• Problem requirements: Summarize the text about producing a linear document from a Web of HTML documents in two sentences.

• Text passage:
From a Web to a linear HTML document


Martin Gagnon
gagnon@vlsi.polymtl.ca
Michel Dagenais
dagenais@vlsi.polymtl.ca
Department of Electrical and Computer Engineering
Ecole Polytechnique of Montreal
PO Box 6079, Succ Centre-ville
Montreal, Quebec, Canada
H3C 3A7

Abstract

The lingua franca of the World Wide Web is the HyperText Markup Language (HTML) which presents information as a Web of small documents linked to each other. While this Web navigation is convenient when searching for a specific information, it may be cumbersome when all the information must be read anyway (like traditional linear texts). The proposed approach adds linearization hints to a Web of HTML documents and provides tools to automatically generate a linear version of a Web. Furthermore, a table of contents, an index and a list of references are automatically produced for the linear version.

Introduction

In the past few years, the number of Internet users and the amount of information available have increased significantly. The World Wide Web is probably the medium which has enjoyed the most important growth. It can be defined as a set of protocols (Hypertext Transfer Protocol) [1], formats (Hypertext Markup Language, HTML) [2], software tools and conventions.

Hypertext documents are nodes of information linked together. This way, each separate topic resides in a separate file and may be used in different contexts. For instance, an HTML document on copying garbage collection may be pointed to from documents on algorithms, object oriented programming, or on the Modula-3 language.

Other document processing formats such as LaTeX [19] may be divided into small sections which are merged into a linear document with "input" commands. However, these systems have little support for reusing a file in several documents. Indeed, the pathnames must be relative to the document root, instead of to the current file in HTML, and header level must be adequate for the context of the including document. Other popular document formats such as GNU info [] and Linux-doc sgml present similar problems. Moreover, with the importance of the World Wide Web as the most up to date source of information, and the wide availability of tools such as Amaya [] for HTML authoring, it is preferable to use HTML as the source format than to convert from another format (e.g. LaTeX) to HTML.

The flexibility allowed by HTML to split documents into small reusable nodes is also a source of problems. Indeed, in many cases the information should be available both as an online Web and as a linear printable document. Examples include the Modula-3 language definition and libraries, the Java language definition, libraries and tutorial, and several documents from the World Wide Web consortium (W3C) and the Linux documentation project.


Objectives

The objective of the proposed approach is to enter all the information in HTML, possibly with some linearization hints. Then tools may be used to point at a HTML Web node and recursively follow the appropriate links in order to produce a linear HTML document. Converting to another format (ASCII, LaTeX, Postscript) is a somewhat separate and simpler issue.



Figure 1: Structure of a Web site

A Web site may be represented as a network of nodes where each node represents an HTML file (see Figure 1). However, A number of issues need to be examined for producing a linear document from a Web of HTML nodes.

• Available data:
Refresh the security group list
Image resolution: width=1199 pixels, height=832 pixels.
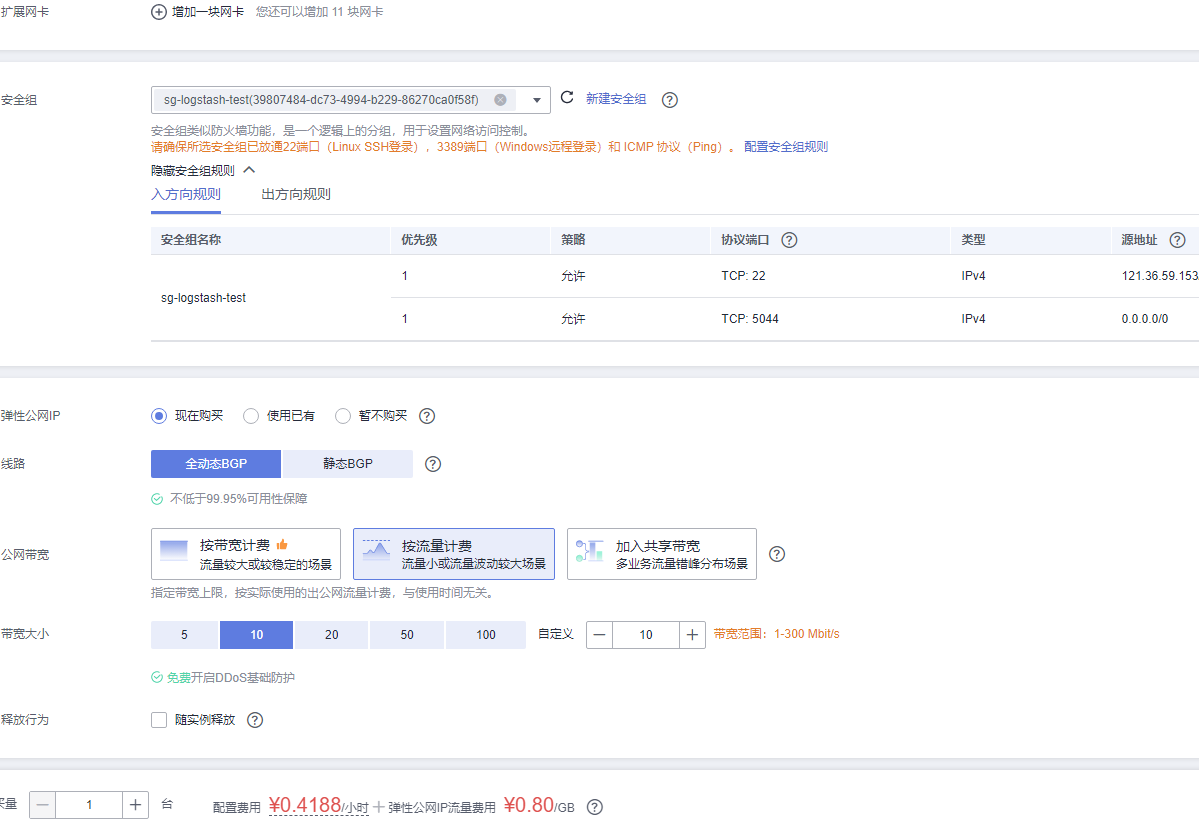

• Response to the task: HTML presents information as a Web of small linked documents, which is convenient for finding specific information but can be cumbersome when all of it must be read, as with a traditional linear text. The proposed approach adds linearization hints to such a Web and provides tools that follow the appropriate links from a chosen node to automatically generate a linear HTML version, along with a table of contents, an index and a list of references.